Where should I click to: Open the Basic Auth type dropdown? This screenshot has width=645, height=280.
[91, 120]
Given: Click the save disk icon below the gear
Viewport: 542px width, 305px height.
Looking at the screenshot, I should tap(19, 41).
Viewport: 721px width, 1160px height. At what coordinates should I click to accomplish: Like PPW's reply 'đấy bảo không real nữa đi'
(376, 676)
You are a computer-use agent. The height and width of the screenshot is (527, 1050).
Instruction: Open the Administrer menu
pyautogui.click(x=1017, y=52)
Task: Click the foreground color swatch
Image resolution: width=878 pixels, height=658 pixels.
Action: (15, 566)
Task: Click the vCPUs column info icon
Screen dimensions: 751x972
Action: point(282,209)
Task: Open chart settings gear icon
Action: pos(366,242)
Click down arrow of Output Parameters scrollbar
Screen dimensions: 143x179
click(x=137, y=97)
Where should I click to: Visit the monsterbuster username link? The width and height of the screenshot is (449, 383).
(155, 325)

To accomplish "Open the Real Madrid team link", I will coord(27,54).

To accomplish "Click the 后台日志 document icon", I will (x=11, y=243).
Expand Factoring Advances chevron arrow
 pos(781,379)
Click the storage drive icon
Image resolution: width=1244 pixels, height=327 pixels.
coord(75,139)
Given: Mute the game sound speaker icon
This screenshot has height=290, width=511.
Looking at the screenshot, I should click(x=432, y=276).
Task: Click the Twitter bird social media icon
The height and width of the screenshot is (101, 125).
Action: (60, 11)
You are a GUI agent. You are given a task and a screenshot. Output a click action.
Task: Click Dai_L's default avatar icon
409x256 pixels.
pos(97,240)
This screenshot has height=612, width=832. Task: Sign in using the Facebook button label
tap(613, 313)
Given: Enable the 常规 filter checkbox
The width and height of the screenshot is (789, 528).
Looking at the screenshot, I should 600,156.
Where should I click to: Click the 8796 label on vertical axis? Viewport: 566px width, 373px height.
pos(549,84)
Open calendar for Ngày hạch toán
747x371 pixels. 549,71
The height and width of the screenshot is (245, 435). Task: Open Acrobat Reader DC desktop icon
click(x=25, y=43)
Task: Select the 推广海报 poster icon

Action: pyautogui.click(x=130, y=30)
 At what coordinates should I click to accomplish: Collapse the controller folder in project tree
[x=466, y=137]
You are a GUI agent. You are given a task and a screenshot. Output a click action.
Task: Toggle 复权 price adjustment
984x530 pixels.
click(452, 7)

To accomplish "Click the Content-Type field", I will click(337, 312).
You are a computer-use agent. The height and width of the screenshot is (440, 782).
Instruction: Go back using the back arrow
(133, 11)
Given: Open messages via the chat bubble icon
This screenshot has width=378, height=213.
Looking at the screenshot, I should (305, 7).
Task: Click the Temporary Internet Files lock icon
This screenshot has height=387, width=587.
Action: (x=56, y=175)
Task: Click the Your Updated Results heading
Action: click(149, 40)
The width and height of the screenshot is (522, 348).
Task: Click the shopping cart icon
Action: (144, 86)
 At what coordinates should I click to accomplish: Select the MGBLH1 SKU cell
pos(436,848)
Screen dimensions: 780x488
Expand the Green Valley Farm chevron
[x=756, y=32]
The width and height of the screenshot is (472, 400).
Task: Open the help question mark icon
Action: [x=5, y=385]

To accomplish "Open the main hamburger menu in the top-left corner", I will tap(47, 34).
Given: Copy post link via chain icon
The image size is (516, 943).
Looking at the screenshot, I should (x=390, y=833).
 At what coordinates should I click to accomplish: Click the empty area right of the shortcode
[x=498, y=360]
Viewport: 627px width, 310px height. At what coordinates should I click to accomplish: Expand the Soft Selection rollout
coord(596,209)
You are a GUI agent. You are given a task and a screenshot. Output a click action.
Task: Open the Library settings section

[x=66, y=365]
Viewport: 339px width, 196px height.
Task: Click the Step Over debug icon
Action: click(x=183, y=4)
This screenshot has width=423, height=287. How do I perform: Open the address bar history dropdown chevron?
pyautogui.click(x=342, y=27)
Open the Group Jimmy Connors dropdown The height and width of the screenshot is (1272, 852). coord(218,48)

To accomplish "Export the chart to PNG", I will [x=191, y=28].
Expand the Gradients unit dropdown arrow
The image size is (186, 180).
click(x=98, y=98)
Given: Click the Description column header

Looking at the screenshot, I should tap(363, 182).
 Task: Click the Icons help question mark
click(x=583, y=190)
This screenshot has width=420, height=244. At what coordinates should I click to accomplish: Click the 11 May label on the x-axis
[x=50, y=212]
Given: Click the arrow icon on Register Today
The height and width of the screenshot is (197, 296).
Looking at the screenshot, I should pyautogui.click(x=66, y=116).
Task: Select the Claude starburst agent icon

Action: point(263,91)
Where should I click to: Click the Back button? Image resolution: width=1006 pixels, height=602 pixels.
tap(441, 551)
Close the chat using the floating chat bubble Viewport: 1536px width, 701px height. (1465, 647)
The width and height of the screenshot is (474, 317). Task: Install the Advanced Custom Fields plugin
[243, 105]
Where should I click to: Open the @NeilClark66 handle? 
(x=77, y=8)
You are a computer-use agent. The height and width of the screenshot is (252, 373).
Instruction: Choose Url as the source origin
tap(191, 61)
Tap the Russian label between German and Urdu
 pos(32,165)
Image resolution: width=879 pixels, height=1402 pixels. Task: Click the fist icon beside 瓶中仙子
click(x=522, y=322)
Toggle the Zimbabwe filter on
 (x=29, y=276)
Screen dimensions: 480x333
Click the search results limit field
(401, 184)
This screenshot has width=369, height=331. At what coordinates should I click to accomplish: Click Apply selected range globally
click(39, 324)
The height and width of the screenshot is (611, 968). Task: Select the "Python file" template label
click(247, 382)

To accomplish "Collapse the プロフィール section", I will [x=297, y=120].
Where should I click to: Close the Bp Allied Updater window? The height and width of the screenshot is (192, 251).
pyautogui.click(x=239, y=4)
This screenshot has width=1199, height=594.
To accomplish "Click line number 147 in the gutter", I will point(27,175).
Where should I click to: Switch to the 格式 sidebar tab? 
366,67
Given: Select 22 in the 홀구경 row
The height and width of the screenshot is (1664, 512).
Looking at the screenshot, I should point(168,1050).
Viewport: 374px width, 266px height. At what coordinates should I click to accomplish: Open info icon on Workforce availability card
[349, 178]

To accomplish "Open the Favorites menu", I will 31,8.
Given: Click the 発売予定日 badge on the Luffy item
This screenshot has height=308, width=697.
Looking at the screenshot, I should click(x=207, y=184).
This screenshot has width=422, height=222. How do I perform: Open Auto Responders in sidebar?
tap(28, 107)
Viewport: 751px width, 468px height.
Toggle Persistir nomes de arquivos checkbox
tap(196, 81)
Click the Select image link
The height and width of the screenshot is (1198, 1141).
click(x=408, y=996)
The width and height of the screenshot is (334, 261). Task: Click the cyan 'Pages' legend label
- - - -
- **TASK GOAL**
Copy the data exactly. Leave nothing out.

- **SOLVED PROBLEM**
Where should I click to: Open the Basic Auth type dropdown? This screenshot has width=645, height=280.
[91, 120]
Given: Click the save disk icon below the gear
Viewport: 542px width, 305px height.
Looking at the screenshot, I should tap(19, 41).
Viewport: 721px width, 1160px height. At what coordinates should I click to accomplish: Like PPW's reply 'đấy bảo không real nữa đi'
(376, 676)
You are a computer-use agent. The height and width of the screenshot is (527, 1050).
Instruction: Open the Administrer menu
pyautogui.click(x=1017, y=52)
Task: Click the foreground color swatch
Image resolution: width=878 pixels, height=658 pixels.
Action: (15, 566)
Task: Click the vCPUs column info icon
Screen dimensions: 751x972
Action: point(282,209)
Task: Open chart settings gear icon
Action: pos(366,242)
Click down arrow of Output Parameters scrollbar
Screen dimensions: 143x179
click(x=137, y=97)
Where should I click to: Visit the monsterbuster username link? The width and height of the screenshot is (449, 383).
(155, 325)

To accomplish "Open the Real Madrid team link", I will coord(27,54).

To accomplish "Click the 后台日志 document icon", I will (x=11, y=243).
Expand Factoring Advances chevron arrow
 pos(781,379)
Click the storage drive icon
Image resolution: width=1244 pixels, height=327 pixels.
coord(75,139)
Given: Mute the game sound speaker icon
This screenshot has height=290, width=511.
Looking at the screenshot, I should click(x=432, y=276).
Task: Click the Twitter bird social media icon
The height and width of the screenshot is (101, 125).
Action: (60, 11)
You are a GUI agent. You are given a task and a screenshot. Output a click action.
Task: Click Dai_L's default avatar icon
409x256 pixels.
pos(97,240)
This screenshot has height=612, width=832. Task: Sign in using the Facebook button label
tap(613, 313)
Given: Enable the 常规 filter checkbox
The width and height of the screenshot is (789, 528).
Looking at the screenshot, I should 600,156.
Where should I click to: Click the 8796 label on vertical axis? Viewport: 566px width, 373px height.
pos(549,84)
Open calendar for Ngày hạch toán
747x371 pixels. 549,71
The height and width of the screenshot is (245, 435). Task: Open Acrobat Reader DC desktop icon
click(x=25, y=43)
Task: Select the 推广海报 poster icon

Action: pyautogui.click(x=130, y=30)
 At what coordinates should I click to accomplish: Collapse the controller folder in project tree
[x=466, y=137]
You are a GUI agent. You are given a task and a screenshot. Output a click action.
Task: Toggle 复权 price adjustment
984x530 pixels.
click(452, 7)

To accomplish "Click the Content-Type field", I will click(337, 312).
You are a computer-use agent. The height and width of the screenshot is (440, 782).
Instruction: Go back using the back arrow
(133, 11)
Given: Open messages via the chat bubble icon
This screenshot has width=378, height=213.
Looking at the screenshot, I should (305, 7).
Task: Click the Temporary Internet Files lock icon
This screenshot has height=387, width=587.
Action: (x=56, y=175)
Task: Click the Your Updated Results heading
Action: click(149, 40)
The width and height of the screenshot is (522, 348).
Task: Click the shopping cart icon
Action: (144, 86)
 At what coordinates should I click to accomplish: Select the MGBLH1 SKU cell
pos(436,848)
Screen dimensions: 780x488
Expand the Green Valley Farm chevron
[x=756, y=32]
The width and height of the screenshot is (472, 400).
Task: Open the help question mark icon
Action: [x=5, y=385]

To accomplish "Open the main hamburger menu in the top-left corner", I will tap(47, 34).
Given: Copy post link via chain icon
The image size is (516, 943).
Looking at the screenshot, I should (x=390, y=833).
 At what coordinates should I click to accomplish: Click the empty area right of the shortcode
[x=498, y=360]
Viewport: 627px width, 310px height. At what coordinates should I click to accomplish: Expand the Soft Selection rollout
coord(596,209)
You are a GUI agent. You are given a task and a screenshot. Output a click action.
Task: Open the Library settings section

[x=66, y=365]
Viewport: 339px width, 196px height.
Task: Click the Step Over debug icon
Action: click(x=183, y=4)
This screenshot has width=423, height=287. How do I perform: Open the address bar history dropdown chevron?
pyautogui.click(x=342, y=27)
Open the Group Jimmy Connors dropdown The height and width of the screenshot is (1272, 852). coord(218,48)

To accomplish "Export the chart to PNG", I will [x=191, y=28].
Expand the Gradients unit dropdown arrow
The image size is (186, 180).
click(x=98, y=98)
Given: Click the Description column header

Looking at the screenshot, I should tap(363, 182).
 Task: Click the Icons help question mark
click(x=583, y=190)
This screenshot has width=420, height=244. At what coordinates should I click to accomplish: Click the 11 May label on the x-axis
[x=50, y=212]
Given: Click the arrow icon on Register Today
The height and width of the screenshot is (197, 296).
Looking at the screenshot, I should pyautogui.click(x=66, y=116).
Task: Select the Claude starburst agent icon

Action: point(263,91)
Where should I click to: Click the Back button? Image resolution: width=1006 pixels, height=602 pixels.
tap(441, 551)
Close the chat using the floating chat bubble Viewport: 1536px width, 701px height. (1465, 647)
The width and height of the screenshot is (474, 317). Task: Install the Advanced Custom Fields plugin
[243, 105]
Where should I click to: Open the @NeilClark66 handle? 
(x=77, y=8)
You are a computer-use agent. The height and width of the screenshot is (252, 373).
Instruction: Choose Url as the source origin
tap(191, 61)
Tap the Russian label between German and Urdu
 pos(32,165)
Image resolution: width=879 pixels, height=1402 pixels. Task: Click the fist icon beside 瓶中仙子
click(x=522, y=322)
Toggle the Zimbabwe filter on
 (x=29, y=276)
Screen dimensions: 480x333
Click the search results limit field
(401, 184)
This screenshot has width=369, height=331. At what coordinates should I click to accomplish: Click Apply selected range globally
click(39, 324)
The height and width of the screenshot is (611, 968). Task: Select the "Python file" template label
click(247, 382)

To accomplish "Collapse the プロフィール section", I will [x=297, y=120].
Where should I click to: Close the Bp Allied Updater window? The height and width of the screenshot is (192, 251).
pyautogui.click(x=239, y=4)
This screenshot has width=1199, height=594.
To accomplish "Click line number 147 in the gutter", I will point(27,175).
Where should I click to: Switch to the 格式 sidebar tab? 
366,67
Given: Select 22 in the 홀구경 row
The height and width of the screenshot is (1664, 512).
Looking at the screenshot, I should point(168,1050).
Viewport: 374px width, 266px height. At what coordinates should I click to accomplish: Open info icon on Workforce availability card
[349, 178]

To accomplish "Open the Favorites menu", I will 31,8.
Given: Click the 発売予定日 badge on the Luffy item
This screenshot has height=308, width=697.
Looking at the screenshot, I should click(x=207, y=184).
This screenshot has width=422, height=222. How do I perform: Open Auto Responders in sidebar?
tap(28, 107)
Viewport: 751px width, 468px height.
Toggle Persistir nomes de arquivos checkbox
tap(196, 81)
Click the Select image link
The height and width of the screenshot is (1198, 1141).
click(x=408, y=996)
The width and height of the screenshot is (334, 261). Task: Click the cyan 'Pages' legend label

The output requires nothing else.